SHE almost squeaked through unscathed. A product of a generation of patrician Americans who lived by the dictum that a woman’s name ought to appear in print only at birth, marriage and death, Rachel (Bunny) Lambert Mellon, the widow of the banking heir and philanthropist Paul Mellon, made it almost to her centenary little known outside her rarefied sphere.
Of all the things money can buy, Mrs. Mellon’s late husband once remarked, privacy “is the most valuable asset.” The decorum Mrs. Mellon prized and preserved came to be emblematized by a phrase from a 1969 interview she gave to The New York Times: “Nothing should be noticed.”
In reality, Mrs. Mellon has long been an object of fascinated notice. Born into a moneyed Social Register background (her father was president of the Gillette Safety Razor Company; her grandfather, a chemist who invented Listerine), she, with her second marriage to Paul Mellon, married into wealth even greater than her own.
The wall of discretion that surrounds the heiress amounts to a kind of omertà . Contacted at his country place outside Paris, the couturier Hubert de Givenchy (he dressed Mrs. Mellon for decades and even designed uniforms for her staff) declined through a relative to comment. Socialite friends in New York and Cape Cod also refused to speak publicly about a woman who, Mr. Langella writes, was “selective in her friendships, clever in her dealings with the press.”

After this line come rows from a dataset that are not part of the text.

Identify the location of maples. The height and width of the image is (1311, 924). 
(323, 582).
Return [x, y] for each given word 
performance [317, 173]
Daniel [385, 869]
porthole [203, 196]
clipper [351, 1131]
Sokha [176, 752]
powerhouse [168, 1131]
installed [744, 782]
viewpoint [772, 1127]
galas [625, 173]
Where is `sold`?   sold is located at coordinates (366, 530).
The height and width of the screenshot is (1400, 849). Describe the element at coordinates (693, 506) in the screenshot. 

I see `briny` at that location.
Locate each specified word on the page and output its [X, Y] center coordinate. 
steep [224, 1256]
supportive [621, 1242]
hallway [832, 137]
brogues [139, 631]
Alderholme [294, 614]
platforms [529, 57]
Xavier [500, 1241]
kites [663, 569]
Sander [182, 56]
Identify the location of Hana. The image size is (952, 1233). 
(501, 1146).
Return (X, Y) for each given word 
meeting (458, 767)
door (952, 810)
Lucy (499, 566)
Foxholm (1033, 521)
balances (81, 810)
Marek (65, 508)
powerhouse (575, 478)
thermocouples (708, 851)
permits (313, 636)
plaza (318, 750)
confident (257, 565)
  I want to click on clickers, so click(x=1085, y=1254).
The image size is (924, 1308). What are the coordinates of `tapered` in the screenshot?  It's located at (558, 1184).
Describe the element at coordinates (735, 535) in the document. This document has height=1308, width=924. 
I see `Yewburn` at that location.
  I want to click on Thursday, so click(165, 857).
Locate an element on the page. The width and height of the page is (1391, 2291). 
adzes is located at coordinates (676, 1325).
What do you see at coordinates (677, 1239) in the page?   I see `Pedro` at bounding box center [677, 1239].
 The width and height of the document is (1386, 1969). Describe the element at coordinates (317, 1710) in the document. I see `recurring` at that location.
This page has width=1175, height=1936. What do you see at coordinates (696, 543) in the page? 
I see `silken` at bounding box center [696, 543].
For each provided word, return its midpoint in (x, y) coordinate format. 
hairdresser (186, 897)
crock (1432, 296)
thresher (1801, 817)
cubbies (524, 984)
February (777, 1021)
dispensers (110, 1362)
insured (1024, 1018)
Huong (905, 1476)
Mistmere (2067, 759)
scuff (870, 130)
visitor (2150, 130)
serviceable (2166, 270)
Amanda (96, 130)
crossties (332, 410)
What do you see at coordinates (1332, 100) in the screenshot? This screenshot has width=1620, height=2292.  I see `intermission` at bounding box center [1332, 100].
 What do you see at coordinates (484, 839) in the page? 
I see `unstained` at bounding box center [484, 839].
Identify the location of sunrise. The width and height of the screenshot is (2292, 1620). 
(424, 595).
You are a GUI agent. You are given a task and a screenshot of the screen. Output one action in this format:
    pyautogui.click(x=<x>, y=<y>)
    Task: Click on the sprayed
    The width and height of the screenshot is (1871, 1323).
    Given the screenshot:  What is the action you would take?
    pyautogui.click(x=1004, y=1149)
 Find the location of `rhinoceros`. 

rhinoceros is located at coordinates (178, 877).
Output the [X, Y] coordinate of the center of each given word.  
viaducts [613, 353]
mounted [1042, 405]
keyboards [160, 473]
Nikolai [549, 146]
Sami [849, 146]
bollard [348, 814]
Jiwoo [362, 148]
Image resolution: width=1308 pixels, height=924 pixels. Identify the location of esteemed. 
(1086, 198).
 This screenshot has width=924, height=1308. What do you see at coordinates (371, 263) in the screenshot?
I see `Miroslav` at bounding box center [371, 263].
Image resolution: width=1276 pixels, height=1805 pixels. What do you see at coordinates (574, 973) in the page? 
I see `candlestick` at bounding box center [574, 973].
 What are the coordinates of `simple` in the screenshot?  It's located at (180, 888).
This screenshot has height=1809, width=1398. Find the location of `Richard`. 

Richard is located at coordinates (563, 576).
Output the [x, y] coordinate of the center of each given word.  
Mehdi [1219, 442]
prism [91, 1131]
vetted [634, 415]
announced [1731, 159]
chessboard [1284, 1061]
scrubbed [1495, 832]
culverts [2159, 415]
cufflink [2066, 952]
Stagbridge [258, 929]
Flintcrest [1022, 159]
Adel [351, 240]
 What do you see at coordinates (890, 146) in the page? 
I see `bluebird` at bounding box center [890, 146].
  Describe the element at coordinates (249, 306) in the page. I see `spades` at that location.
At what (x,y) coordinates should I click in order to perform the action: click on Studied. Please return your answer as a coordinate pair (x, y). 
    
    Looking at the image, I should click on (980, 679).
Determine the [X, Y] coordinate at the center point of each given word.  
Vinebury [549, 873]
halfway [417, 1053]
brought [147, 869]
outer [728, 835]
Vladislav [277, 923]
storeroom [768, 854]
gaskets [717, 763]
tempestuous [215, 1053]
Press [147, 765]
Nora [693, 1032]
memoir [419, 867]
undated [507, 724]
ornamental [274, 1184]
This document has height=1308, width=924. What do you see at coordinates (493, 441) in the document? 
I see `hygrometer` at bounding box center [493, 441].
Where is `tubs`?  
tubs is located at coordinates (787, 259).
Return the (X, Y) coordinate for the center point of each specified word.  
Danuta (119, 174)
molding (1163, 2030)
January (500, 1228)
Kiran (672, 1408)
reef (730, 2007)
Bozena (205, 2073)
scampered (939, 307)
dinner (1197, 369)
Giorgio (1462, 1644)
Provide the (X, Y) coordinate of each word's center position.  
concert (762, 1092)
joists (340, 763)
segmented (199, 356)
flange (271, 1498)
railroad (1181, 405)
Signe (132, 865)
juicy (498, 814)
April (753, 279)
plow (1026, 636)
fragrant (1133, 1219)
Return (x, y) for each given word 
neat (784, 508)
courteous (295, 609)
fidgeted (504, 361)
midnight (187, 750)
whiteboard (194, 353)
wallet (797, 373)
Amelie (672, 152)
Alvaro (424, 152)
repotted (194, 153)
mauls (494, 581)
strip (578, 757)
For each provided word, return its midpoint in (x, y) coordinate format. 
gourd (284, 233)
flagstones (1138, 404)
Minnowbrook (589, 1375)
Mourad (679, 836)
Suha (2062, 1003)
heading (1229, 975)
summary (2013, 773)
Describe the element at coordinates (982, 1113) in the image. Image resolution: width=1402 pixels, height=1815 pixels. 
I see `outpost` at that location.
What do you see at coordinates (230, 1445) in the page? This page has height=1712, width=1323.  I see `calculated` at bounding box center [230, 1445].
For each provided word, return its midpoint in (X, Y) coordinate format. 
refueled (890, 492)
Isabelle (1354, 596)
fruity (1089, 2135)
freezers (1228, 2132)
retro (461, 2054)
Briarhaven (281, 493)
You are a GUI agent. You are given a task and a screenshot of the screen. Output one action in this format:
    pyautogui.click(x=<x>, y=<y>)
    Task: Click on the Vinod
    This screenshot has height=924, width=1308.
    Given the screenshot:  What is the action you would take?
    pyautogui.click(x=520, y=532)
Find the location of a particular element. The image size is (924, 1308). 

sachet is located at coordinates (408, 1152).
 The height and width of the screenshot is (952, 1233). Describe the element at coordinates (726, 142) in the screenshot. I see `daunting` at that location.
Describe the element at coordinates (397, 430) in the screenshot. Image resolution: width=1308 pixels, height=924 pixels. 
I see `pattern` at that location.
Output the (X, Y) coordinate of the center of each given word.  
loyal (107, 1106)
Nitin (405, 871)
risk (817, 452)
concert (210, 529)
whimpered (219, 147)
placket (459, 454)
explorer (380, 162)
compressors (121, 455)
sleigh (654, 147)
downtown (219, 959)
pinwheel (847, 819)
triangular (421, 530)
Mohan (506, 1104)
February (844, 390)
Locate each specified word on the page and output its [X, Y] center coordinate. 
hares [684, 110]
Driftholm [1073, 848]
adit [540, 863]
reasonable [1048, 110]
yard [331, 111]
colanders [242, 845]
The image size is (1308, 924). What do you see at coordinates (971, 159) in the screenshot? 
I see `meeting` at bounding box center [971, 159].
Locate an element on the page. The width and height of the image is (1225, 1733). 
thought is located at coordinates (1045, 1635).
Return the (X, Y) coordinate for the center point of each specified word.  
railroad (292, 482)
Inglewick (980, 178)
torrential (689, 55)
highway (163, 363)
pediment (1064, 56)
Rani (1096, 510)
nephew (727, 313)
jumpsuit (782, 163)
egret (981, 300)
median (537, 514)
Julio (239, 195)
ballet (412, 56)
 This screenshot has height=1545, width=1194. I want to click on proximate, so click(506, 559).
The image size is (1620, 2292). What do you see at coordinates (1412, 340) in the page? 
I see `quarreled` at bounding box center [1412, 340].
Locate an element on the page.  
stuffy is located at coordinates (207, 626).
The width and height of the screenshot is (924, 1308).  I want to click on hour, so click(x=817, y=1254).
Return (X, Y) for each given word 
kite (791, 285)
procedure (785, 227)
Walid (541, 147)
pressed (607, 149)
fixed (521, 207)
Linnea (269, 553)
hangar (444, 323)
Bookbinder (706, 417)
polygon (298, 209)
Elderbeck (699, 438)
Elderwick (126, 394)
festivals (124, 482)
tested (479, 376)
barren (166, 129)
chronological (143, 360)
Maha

What news media attention Mrs. Mellon did attract over the years tended to focus on the superficial, often missing the dedication this talented amateur brought to her gardens (she was instrumental in the restoration of Louis XIV’s potager du roi at Versailles), art collections (she personally acquired from the artist what were long considered the finest Mark Rothko pictures in existence), her role as a mentor to Jacqueline Kennedy and to a manner of living so low key, its simplicity was almost a form of ostentation.